San Francisco, CA (PRWEB) March 2, 2009
Everyone relying on Regulation D for exemption from Federal registration of a security offering must re-file by March 16, 2009, and now everything is in the public record, including why an issuer qualifies.
These filings must be made electronically using EDGAR. (Paper filings can still be used if the deal is about ready to wind up and the issuer will not need the exemption for very long after the deadline). Significantly, Regulation D exemptions require new disclosures, now available to the public through the EDGAR system.
These disclosures include the specific exclusion from Federal registration from the Investment Act of 1940 upon which the filing is based. For many, this exclusion is section 3(c)(7), but for others it is not, and many issuers are uncertain what to say, as this is the first time the SEC has basically asked the issuer to justify the use of Regulation D exemption from Federal registration.
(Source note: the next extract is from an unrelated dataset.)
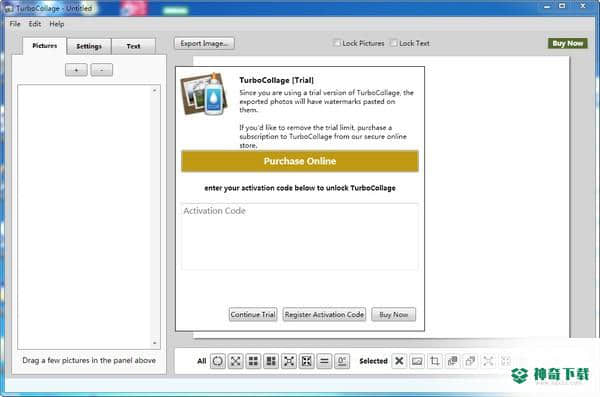
Task: Toggle the Lock Text checkbox
Action: 393,43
New information must also include:
- The date a security interest was first sold to anyone
- The CRD registration numbers of any one even remotely involved in selling or promoting security interests, including finders who are friends or relatives
Reg D compliance requires notice fillings of any amended SEC Form D to several individual states. State notices are always made on paper, so issuers will want to keep a hard copy of their electronic filings to use as attachments.
The SEC Form D information can be found at Electronic Filing and Revision of Form D, Release No. 33-8891.